Live Review from Underground Detour 2010:
- It Could Be Love
- Red Bean
Usually, when you hear highly melodious singing and sweet guitars that don’t really have a pronounced style, you can conclude that you’re listening to some form of acoustic pop music. Mainstream, popular, and commercial are words that may come to mind (I shall refrain from using other epithets). However, sometimes you get to hear people executing such pop music with such ease and sincerity, it reminds you just why it’s so popular. I’ve always been of the opinion that you can tell a good (read: skilled) singer from the very first note they sing, and Agatha was no exception. With a rich and deep voice, that is not needlessly forced into higher frequencies, hers is a refreshing change from the female voices one normally gets to hear in this neck of the woods. So, while they may not cause consternate and challenge musical perceptions, they do what they do well, and that’s just as valid.
The guitar was ably handled by Tjoe (who, if I recall correctly, also plays for Pick Pak Zhai), although if they are to remain an act, he must incorporate more rhythm into his playing – songs like Overjoyed tend to suffer from the lack of it.

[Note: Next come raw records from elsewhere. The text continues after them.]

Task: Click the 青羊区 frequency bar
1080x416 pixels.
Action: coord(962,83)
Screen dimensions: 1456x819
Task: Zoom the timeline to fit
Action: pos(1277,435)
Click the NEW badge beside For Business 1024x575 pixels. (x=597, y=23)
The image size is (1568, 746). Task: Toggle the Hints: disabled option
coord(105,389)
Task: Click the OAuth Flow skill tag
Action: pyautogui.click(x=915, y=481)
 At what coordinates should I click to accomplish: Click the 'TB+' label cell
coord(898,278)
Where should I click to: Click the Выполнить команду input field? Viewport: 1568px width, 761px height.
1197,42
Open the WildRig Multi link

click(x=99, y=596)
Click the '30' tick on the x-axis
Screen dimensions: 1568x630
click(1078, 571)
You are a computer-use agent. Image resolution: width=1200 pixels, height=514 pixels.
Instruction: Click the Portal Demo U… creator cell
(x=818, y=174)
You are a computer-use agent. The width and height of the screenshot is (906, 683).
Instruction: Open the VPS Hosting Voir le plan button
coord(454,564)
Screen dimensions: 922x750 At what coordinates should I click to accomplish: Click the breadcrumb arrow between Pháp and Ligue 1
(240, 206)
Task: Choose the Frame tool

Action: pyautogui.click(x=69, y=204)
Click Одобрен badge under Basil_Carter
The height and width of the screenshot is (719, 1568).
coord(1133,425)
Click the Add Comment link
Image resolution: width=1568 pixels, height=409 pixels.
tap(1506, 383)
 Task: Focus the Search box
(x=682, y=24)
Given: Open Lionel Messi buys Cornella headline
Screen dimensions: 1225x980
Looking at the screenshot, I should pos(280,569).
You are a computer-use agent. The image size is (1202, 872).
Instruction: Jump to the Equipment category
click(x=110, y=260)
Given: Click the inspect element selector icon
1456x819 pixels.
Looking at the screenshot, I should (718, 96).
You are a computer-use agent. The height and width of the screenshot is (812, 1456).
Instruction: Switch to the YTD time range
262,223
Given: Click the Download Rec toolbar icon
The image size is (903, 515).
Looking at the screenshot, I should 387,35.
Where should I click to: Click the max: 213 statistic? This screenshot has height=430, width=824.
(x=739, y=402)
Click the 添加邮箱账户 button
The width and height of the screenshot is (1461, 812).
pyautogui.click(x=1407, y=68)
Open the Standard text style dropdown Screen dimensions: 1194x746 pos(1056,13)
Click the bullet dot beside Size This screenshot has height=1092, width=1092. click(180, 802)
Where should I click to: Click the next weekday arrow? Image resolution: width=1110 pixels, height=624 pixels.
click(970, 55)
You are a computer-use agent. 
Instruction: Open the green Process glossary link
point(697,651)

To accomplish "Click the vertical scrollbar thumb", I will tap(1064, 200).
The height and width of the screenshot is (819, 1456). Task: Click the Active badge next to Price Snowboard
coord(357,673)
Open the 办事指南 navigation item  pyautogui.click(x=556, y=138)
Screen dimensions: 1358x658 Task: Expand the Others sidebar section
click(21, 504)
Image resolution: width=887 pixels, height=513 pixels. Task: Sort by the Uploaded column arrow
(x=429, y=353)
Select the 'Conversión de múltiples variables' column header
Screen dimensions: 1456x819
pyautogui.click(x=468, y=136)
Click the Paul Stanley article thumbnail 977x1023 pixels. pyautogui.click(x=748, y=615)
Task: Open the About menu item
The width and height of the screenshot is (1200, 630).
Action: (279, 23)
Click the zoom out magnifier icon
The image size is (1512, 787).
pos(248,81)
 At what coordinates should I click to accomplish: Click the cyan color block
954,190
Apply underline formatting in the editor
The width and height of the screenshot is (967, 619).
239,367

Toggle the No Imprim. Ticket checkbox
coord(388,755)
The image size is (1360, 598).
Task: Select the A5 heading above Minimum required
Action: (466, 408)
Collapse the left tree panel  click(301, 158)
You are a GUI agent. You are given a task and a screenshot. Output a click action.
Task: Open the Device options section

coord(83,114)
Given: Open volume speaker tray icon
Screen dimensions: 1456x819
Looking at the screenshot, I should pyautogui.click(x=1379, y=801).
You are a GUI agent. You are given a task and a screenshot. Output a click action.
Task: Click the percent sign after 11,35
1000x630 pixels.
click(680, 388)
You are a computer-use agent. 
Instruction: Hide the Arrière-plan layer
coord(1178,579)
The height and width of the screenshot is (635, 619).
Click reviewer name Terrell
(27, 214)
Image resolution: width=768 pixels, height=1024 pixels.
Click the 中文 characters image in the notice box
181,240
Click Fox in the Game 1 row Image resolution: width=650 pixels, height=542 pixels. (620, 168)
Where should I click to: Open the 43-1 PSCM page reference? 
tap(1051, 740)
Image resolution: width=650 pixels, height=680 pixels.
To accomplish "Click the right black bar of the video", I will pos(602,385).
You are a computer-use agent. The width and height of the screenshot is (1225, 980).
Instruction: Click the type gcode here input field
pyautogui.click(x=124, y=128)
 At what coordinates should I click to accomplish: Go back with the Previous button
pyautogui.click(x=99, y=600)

As does the general sound, which needs him to play more major chords than barre, in order to round out the lower end of the soundscape. The guitars were arranged to flourish alternately with the vocal, and this made for some fascinating listening, especially on Sundayride, which had a lightly ska feel as well. To their credit, nothing was over-sung or overplayed, and this allowed songs like Overjoyed to be quite down-to-earth, much like Jack Johnson’s songs are. The offbeat strumming and greater attitude in Time bodes well for their musical future, as it had an accelerated rhythm and stronger singing that makes them sound a lot better, and it was on this positive note that their set concluded.